Description of the task | Repeat, exactly and alone, every line from the line that contains "Where should I click to: Click the info" to the end of the entries.

- - -

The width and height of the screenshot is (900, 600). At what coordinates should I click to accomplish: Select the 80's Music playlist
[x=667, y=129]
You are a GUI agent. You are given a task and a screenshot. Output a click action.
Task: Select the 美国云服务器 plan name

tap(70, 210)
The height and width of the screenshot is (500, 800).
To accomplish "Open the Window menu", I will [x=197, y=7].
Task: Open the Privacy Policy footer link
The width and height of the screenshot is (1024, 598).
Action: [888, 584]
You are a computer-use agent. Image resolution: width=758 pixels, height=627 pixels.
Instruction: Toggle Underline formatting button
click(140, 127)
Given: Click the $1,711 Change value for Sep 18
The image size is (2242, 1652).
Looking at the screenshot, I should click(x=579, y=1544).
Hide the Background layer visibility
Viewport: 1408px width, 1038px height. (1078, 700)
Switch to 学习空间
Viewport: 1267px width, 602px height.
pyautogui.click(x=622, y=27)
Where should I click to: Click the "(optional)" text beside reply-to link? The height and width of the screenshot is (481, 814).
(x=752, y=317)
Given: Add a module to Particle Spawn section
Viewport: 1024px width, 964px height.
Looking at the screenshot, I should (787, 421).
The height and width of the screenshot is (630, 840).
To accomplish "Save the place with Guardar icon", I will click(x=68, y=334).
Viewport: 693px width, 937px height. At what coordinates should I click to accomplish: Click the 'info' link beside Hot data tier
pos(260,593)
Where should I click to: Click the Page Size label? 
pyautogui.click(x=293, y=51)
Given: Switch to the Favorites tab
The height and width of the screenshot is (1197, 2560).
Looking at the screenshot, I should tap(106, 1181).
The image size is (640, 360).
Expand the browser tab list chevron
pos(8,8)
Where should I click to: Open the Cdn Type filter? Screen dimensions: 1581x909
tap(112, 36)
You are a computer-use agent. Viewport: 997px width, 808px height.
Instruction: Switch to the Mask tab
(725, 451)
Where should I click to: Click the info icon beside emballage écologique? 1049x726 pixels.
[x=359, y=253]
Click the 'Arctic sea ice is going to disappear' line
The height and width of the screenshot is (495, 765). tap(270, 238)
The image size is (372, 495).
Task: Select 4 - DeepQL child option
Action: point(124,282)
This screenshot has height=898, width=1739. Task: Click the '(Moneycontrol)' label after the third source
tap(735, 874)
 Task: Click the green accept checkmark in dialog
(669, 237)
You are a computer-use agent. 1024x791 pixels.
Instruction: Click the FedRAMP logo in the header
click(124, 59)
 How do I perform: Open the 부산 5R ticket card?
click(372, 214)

- - -

Written response |
Where should I click to: Click the info icon beside emballage écologique? 1049x726 pixels.
[x=359, y=253]
Click the 'Arctic sea ice is going to disappear' line
The height and width of the screenshot is (495, 765). tap(270, 238)
The image size is (372, 495).
Task: Select 4 - DeepQL child option
Action: point(124,282)
This screenshot has height=898, width=1739. Task: Click the '(Moneycontrol)' label after the third source
tap(735, 874)
 Task: Click the green accept checkmark in dialog
(669, 237)
You are a computer-use agent. 1024x791 pixels.
Instruction: Click the FedRAMP logo in the header
click(124, 59)
 How do I perform: Open the 부산 5R ticket card?
click(372, 214)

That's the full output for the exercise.